### Supplied data

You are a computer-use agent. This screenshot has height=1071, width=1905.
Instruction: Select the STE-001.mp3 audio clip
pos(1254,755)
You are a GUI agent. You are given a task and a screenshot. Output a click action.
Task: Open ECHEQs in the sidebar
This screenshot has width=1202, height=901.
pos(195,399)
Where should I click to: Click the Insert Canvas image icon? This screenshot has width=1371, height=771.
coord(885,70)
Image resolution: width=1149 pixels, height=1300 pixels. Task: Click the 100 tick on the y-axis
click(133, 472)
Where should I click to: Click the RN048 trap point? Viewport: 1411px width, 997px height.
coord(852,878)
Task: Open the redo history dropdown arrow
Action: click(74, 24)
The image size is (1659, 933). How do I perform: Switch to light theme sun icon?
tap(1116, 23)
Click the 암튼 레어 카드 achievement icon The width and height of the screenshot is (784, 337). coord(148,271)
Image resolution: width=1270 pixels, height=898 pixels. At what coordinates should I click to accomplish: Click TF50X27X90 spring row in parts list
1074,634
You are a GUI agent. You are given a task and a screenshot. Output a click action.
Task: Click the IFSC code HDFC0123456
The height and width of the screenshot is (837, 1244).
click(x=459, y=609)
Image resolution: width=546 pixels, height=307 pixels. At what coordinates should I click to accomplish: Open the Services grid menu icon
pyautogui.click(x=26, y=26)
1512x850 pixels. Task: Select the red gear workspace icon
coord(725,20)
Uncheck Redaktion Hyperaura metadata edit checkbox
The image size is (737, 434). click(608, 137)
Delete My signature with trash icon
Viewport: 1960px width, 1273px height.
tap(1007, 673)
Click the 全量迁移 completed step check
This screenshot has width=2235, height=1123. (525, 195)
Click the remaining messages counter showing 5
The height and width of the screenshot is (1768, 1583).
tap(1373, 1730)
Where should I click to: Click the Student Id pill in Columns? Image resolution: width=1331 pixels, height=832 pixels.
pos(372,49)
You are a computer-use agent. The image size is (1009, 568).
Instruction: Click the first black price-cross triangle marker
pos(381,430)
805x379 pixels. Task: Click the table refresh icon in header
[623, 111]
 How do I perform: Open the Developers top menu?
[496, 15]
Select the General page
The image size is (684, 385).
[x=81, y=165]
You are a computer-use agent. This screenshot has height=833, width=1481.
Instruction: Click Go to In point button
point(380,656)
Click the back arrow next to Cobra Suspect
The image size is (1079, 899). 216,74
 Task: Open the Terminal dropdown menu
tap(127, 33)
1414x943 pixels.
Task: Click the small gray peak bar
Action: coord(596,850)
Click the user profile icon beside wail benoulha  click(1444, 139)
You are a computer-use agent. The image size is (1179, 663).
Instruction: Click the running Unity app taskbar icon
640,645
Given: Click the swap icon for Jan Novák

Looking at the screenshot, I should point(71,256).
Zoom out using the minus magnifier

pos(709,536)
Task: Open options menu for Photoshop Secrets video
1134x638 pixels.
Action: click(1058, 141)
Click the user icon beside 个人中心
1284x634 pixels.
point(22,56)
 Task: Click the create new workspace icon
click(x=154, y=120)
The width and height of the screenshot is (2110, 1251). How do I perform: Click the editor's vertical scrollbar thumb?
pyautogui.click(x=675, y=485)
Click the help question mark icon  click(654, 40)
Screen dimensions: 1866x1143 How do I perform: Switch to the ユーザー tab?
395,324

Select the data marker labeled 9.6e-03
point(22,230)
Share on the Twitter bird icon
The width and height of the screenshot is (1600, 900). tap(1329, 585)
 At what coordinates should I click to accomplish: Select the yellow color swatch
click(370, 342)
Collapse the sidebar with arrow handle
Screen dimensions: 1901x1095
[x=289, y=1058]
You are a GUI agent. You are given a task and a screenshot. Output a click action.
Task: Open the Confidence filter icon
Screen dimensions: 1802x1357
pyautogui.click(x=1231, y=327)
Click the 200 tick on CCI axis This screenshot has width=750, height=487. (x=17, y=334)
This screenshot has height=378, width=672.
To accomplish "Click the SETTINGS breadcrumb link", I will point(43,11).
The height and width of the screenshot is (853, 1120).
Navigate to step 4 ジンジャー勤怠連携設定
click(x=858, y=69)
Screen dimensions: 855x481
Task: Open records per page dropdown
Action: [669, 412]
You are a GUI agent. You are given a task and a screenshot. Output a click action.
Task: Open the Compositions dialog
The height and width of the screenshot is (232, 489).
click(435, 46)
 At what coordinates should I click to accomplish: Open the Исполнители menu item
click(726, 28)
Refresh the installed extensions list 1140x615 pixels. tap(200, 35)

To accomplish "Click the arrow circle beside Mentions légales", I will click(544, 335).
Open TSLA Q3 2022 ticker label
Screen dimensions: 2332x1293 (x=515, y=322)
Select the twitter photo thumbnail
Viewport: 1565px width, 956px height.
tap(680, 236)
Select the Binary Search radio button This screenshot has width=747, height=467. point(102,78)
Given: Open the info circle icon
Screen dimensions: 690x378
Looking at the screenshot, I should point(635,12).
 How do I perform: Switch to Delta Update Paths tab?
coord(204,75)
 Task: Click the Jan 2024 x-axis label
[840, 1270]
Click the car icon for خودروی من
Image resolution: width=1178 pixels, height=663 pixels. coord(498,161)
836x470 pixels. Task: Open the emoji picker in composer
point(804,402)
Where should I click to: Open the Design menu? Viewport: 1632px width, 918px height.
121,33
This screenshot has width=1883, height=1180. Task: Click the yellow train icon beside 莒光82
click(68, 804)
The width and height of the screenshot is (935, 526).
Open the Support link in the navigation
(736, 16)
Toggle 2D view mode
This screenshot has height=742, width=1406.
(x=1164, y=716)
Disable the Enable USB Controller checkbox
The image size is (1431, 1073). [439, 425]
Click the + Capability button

### Task goal
Within the listing above, locate the line containing "Click the back arrow next to Cobra Suspect" and the line containing "Click the user profile". Reproduce those two lines and all lines between them exactly, with nothing added.

### Completed exercise
Click the back arrow next to Cobra Suspect
The image size is (1079, 899). 216,74
 Task: Open the Terminal dropdown menu
tap(127, 33)
1414x943 pixels.
Task: Click the small gray peak bar
Action: coord(596,850)
Click the user profile icon beside wail benoulha  click(1444, 139)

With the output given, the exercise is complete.